Tuesday, December 4, 2007

Broken arms are like having a socially appropriate limp dick joke at the ready.

Last Thursday, I broke my arm. I wish I had an eyebrow raising story on how this happened, but the reality is that my tale is more of a mix of every first draft of a Woody Allen movie script ever written and hanging out with your grandma. This is how it happened:

I'm somewhat merrily leaving my annual optometrist appointment, learning that I don't need to change my eye glasses prescription (side note: why I was excited about this, I'm not too certain. Perhaps I'm either more easily excitable than I thought or possibly I have been suffering from a lack of excitement in my life.). It should be noted that my eyes were still slightly fuzzy from the eye drops my optometrist used during the exam, so the fact that I thought there was only one stair when in fact there were four stairs was not a huge mistake on my part. Also, the lobby was dimly lit, so there is a huge portion of society (mainly the over 70 or cataract-stricken crowd) that would have made the same faux pas. But alas, I went airborn and the next thing I know my chin is hitting the marble floor below and I'm somewhat dazed, but not dazed enough to where I couldn't manage to drop the f bomb a couple of times and roll over on my back. Besides the fact that my knees were already bruised and my wrist and chin hurt like hell, I wrote myself off as klutz and headed for the subway.

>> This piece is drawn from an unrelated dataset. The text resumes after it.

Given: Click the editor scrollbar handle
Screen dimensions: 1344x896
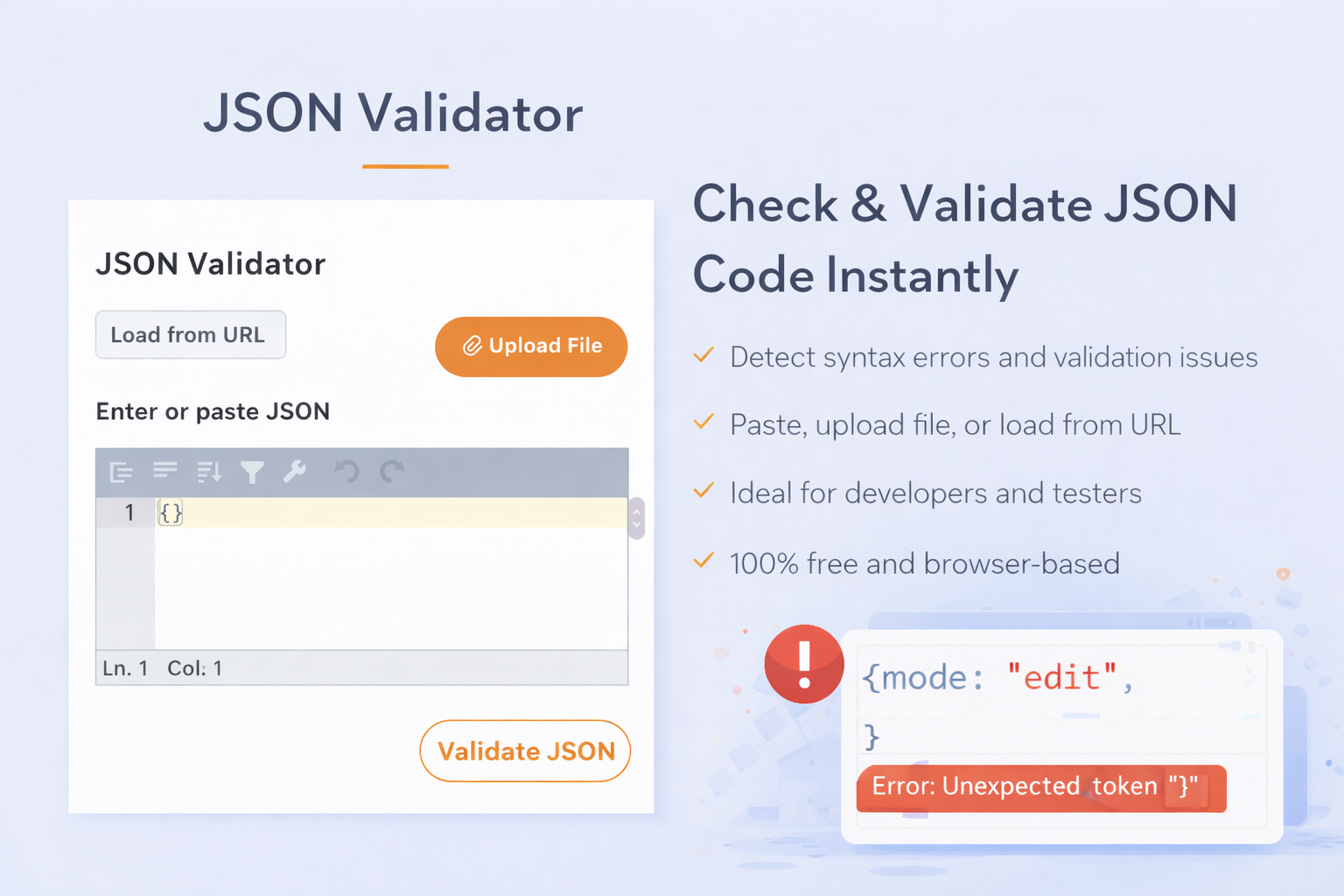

I noticed that the slightest nudge to my arm sent shockwaves into my body as my fellow passengers swayed with the flow of the moving subway car. But still, I thought, nothing is seriously hurt. By the time I got back to Williamsburg, I had decided that something was actually wrong with my arm, but at worst, it was a sprain. Then I tried to take my coat off. Now what can only be described as the most incredible pain you've ever felt but marginally better than what I imagine child birth to be like, I finally realized that my arm was seriously broken after trying to take my coat off. After successfully getting said coat off and realizing I could not properly extend my arm, I put said coat of painful death BACK on, called my roommate as I had no clue where a hospital was and after receiving his advice, headed back into the city to visit the Beth Israel Emergency Room on 1st Avenue and 16th Street. To make a long story short, I broke my arm at the radial head, which is just a fancy doctoral way of saying "Hey dumbass, you completely fucked your elbow."

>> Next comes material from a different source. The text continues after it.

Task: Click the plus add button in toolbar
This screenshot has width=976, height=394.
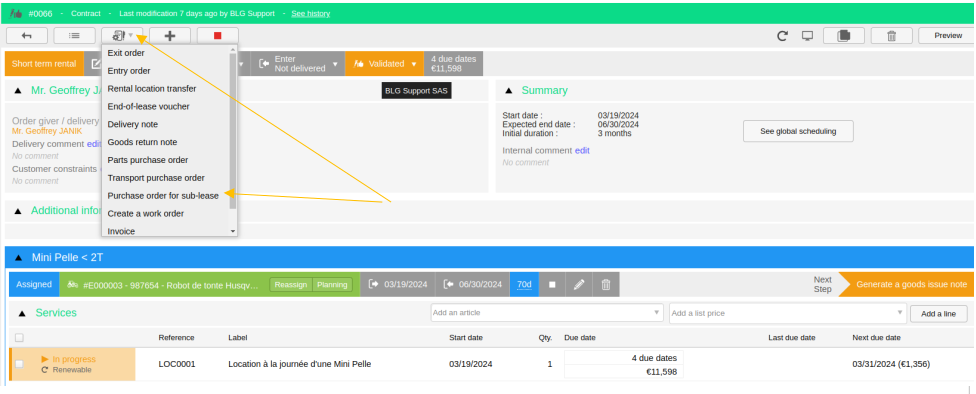Action: tap(169, 35)
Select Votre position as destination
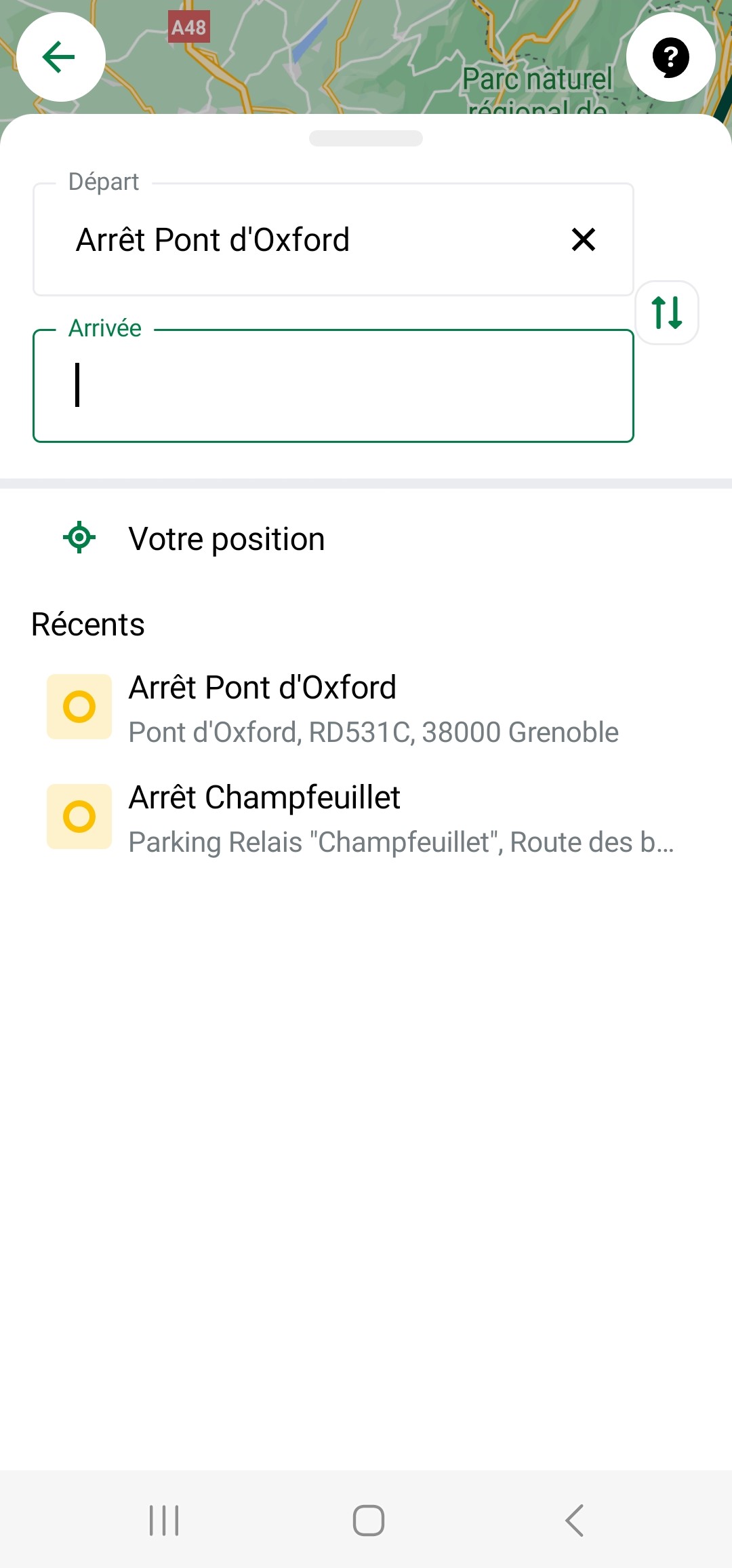Viewport: 732px width, 1568px height. point(227,539)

For the past five days, I've had a splint and sling attached to my body. The sympathy was fun at first, but after you realize that going to the bathroom involves a 15 minute operation of knowing ahead of time that you have to pee so you have enough time to try to unbutton your jeans with only one hand AND THEN pull down your pants with only one hand, all the while trying not to jar your weak limb, you begin to think that the broken arm is the worst thing that has ever happened to you and must be punishment for calling that 10 year old girl on the show "Kid Nation" a cunt (She really IS a nasty bitch of a 10 year old! Watch the show once and you'll know what I mean!).

Yesterday, I had my first orthopedist appointment at Dr. Arscht's office in Union Square. One thing the receptionist doesn't tell you is that when you visit the office and are sitting in the waiting area, you have voluntarily entered the fourth circle of hell. Now I want you to imagine this: Think of every time you have ever gotten stuck behind an old person in line. It doesn't matter where - the movies, a fast food restaurant, a bank, where ever. Now think about how every action that is required of them takes at least 5 more minutes than it does anyone else on the planet. Also, I need you to envision how they ask questions about everything, even after being told for the hundredth time that yes, they can have a soda, but no, they have to fill up their cup themselves with the self-serve soda machine DIRECTLY behind them, and no, the soda machine is not over there it's OVER THERE, JUST TURN AROUND!. Now imagine taking those old people and giving them an injury that in some geriatric fantasy land means they can talk at a decibel normally reserved for sportscasters about how their bowel movements have never been the same since they broke X, Y, and Z. Now, I didn't go to medical school nor do I claim to be an expert in the field of human science, but I'm pretty confident when I say that a broken leg, elbow, hip, etc. DOES NOT effect your bowels and or their "movements." On the upside, I feel alot closer to Gloria of Bay Ridge, Brooklyn after over hearing the exact details of her bathroom habits for the past six months.

Lucklily for me, my diagnosis is better than Gloria's. To breeze over the subject, my bathroom habits remain unchanged (bonus!), and in even better news, I don't need cast. Now don't get me wrong, my arm is in a sad state of affairs but because the break involves the elbow, I must start physical therapy immediately to prevent a permanent loss of movement in my elbow. If you can see my sad, pathetically limp arm in person, you'll agree that you have seen better flexibility in your life. But hopefully, my crack team of physical therapists led by Esther will be able to get me in tip top shape again, or at least enough to where I can bend my arm without wincing. Also, expect a posting about me being hit by a bus in the coming weeks since I just dedicated an entire paragraph to ragging on old people.